A: As long as I can remember, I've always loved to be immersed in a story. Whether through a book or movie, I was charmed by the notion that a you can be whisked away to a whole different world, complete with new people and new events and new outcomes. The possibilities were endless, and this is what enticed me. Being in charge of all these elements, with no limitations but the boundaries of my own imagination, has always been both liberating and daunting (but in a good way that challenges me to grow).
Throughout my adolescence, and young adult years, I was plainly focused on building a practical future for myself and put writing for pleasure aside. The stories kept coming in my mind, though. Around the time I was in my mid-thirties, rather settled as a mom and wife, my yearning to create bubbled to the surface. I've been writing screenplays and novels ever since. I feel most alive when the story is racing forward and outward at full speed, and I have to keep typing or jotting down notes quickly while the idea is fresh.
Q: What are your favorite middle grade books?
A: One of my personal favorites from my own youth is The Lion, the Witch, and the Wardrobe by C.S. Lewis. The fantastic world that comes to life in this story enchanted me and challenged me to stretch my own imagination. I love how the author beautifully intertwines profound lessons for his readers within the pages.
Another book that I always enjoyed sharing with my students is The Secret Garden by Frances Hodgson Burnett. This story brilliantly illuminates themes of forgiveness, humility, and perseverance, all the while gripping the reader with curiosity.
Mrs. Frisby and the Rats of NIMH by Robert C. O'Brien is fantastic with its mystery and lessons of courage and sacrifice.

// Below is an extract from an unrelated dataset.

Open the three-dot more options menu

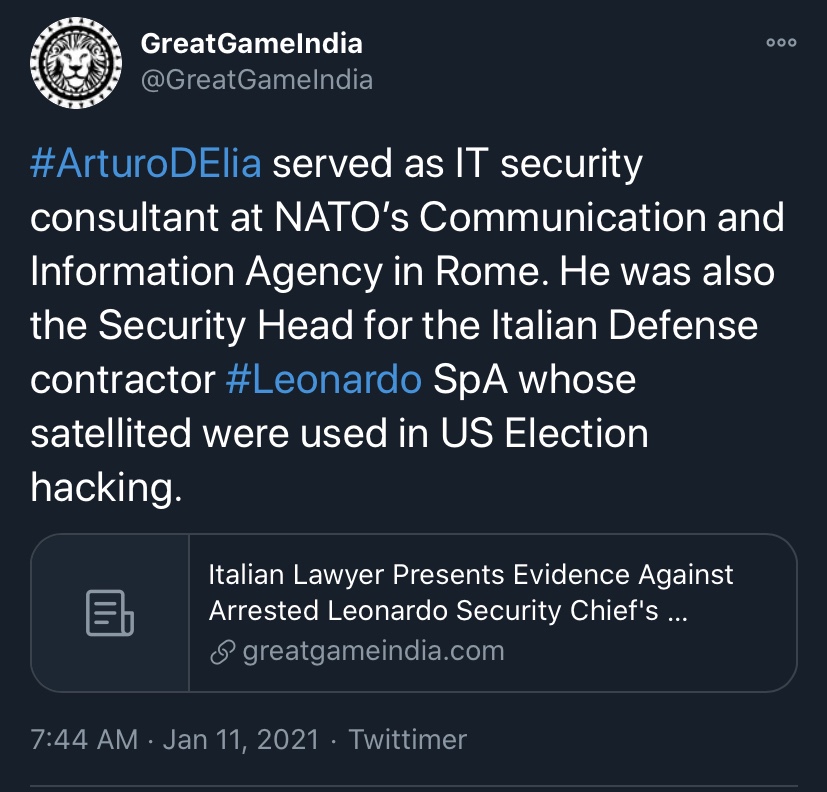(x=781, y=43)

For older middle-grade readers, my favorite recommendations would include: The Giver by Lois Lowry, Wonder by R.J. Palacio, and The Sun is Also a Star by Nicola Yoon. All three of these stories will stay with you long after you finish reading the last page.
Q: What advice do you have for readers who are interested in becoming writers?
A: The first thing I would suggest is to read as many books as you can and watch a lot of movies. Yes, movies count! Somebody had to write that movie as a screenplay before it was a movie. But, that doesn't mean you should forget about the books. As you read and watch, take mental notes about what appeals to you. What are the parts of the story that reach in and take hold of you? Do you like the way the characters speak to each other? How does the problem of the story get resolved? Notice how the characters change over the course of the story, and how they have to fight their way through, making you root for them when it seems like everything is against them. It is also a valuable experience to understand why you don't like certain books or movies. Why did you find it boring or undesirable? Knowing what you don't want as a writer is just as important as knowing what you do want.
The other piece of advice I would give is to start storytelling in your mind and strengthening your imagination. You can practice this in everyday life. For example, if there is a story in the news or something happened at school that seems terribly unjust or upsetting to you, consider what you would change if you could. How would you rewrite the ending? What could someone have said or done differently to change the course of events?
And lastly, of course, you have to write! This can be done in a journal, a notebook, or a computer if you have one. The more you do it, the easier and more natural it will become. Don't limit yourself by trying to be perfect. Like any other endeavor, you will improve with practice. But you have to make yourself write consistently. This is a discipline that is challenging even for adults to stick with. Even if it's only a sentence or two each day in the beginning, you are on the right path!